## To do
[a] Name every body part that, according to the body-parts passage below, Hogshire lists beyond renewable resources as something you can spare for someone else's use.
[b] Reproduce a section of the body-parts passage below word for word. Begin at the words "I have a book" and stop after "folks sent me.".

## Source extract
Start of Block

Let’s be careful about this. The Teeming Millions may get the wrong idea, and the evidence suggests a lot of them are missing important parts of their bodies already. Still, you raise an interesting subject.

I have a book here called Sell Yourself to Science, published by Loompanics, the same folks who brought you 101 Sucker Punches and The Complete Book of International Smuggling. Author Jim Hogshire regretfully informs us that it is against the law in the U.S. and most other countries to pay money for spare body parts. But he claims there is an overseas black market for used organs, and in India the organ trade apparently is perfectly legal, according to the wire service (meaning: not totally flaky) clippings the Loompanics folks sent me.

In addition to renewable resources such as blood, milk, sperm, etc., Hogshire says the stuff you can spare that somebody else theoretically could use includes kidneys, bone marrow, liver slices, the odd bit of lung, and corneas. But that’s stretching it. While live-donor kidney and bone marrow transplants are common, live-donor liver transplants are still experimental and live-donor lung transplants are pretty much unheard of. As for live-donor corneal transplants — come on, would you go blind for a buck? Hogshire claims folks in India do, for $4,000 per cornea, but one suspects an element of urban legendry here. The rate in Madras for kidneys is more reliably reported as $500 to $1,000 per. (Hogshire cites kidney rates of $10,000 and up, but that’s the all-in price paid by the transplantee, not what the donor gets.) Not much for a highly useful, custom-built pound of flesh.

Hogshire tacitly admits as much; he spends a bigger chunk of the book telling you how to become a paid human guinea pig for medical researchers. If that’s no go, he notes, you can always avail yourself of the grim but perfectly legal practice of leasing your body in toto to a large corporation on a per-hour basis. Translation: get a job.

End of Block

## Data block
Start of Block

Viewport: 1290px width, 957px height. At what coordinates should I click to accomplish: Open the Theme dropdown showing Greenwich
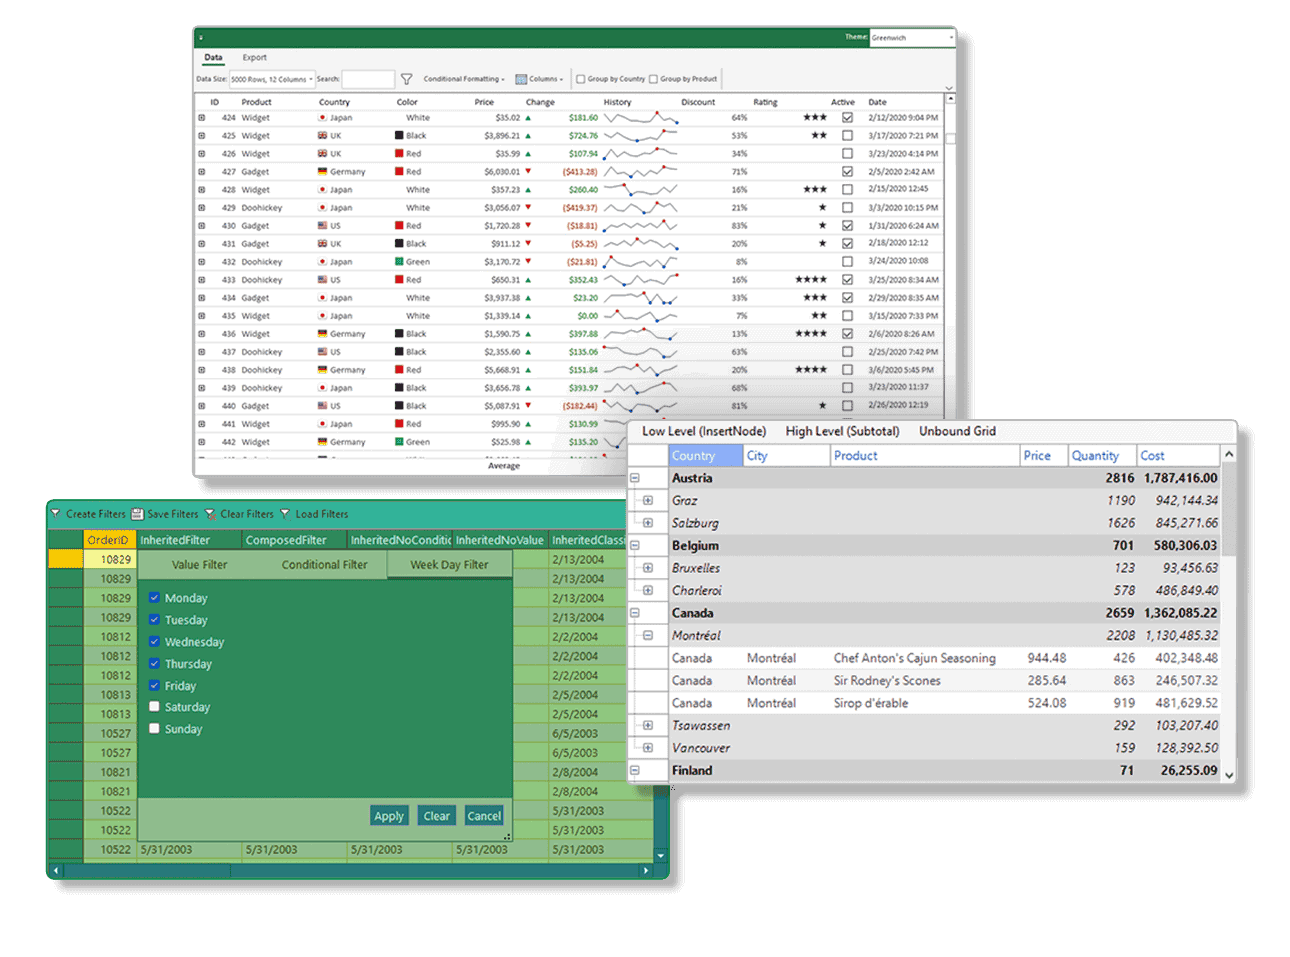pyautogui.click(x=911, y=38)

End of Block

## Answers to the tasks
[a]
- kidneys
- bone marrow
- liver slices
- the odd bit of lung
- corneas

[b]
I have a book here called Sell Yourself to Science, published by Loompanics, the same folks who brought you 101 Sucker Punches and The Complete Book of International Smuggling. Author Jim Hogshire regretfully informs us that it is against the law in the U.S. and most other countries to pay money for spare body parts. But he claims there is an overseas black market for used organs, and in India the organ trade apparently is perfectly legal, according to the wire service (meaning: not totally flaky) clippings the Loompanics folks sent me.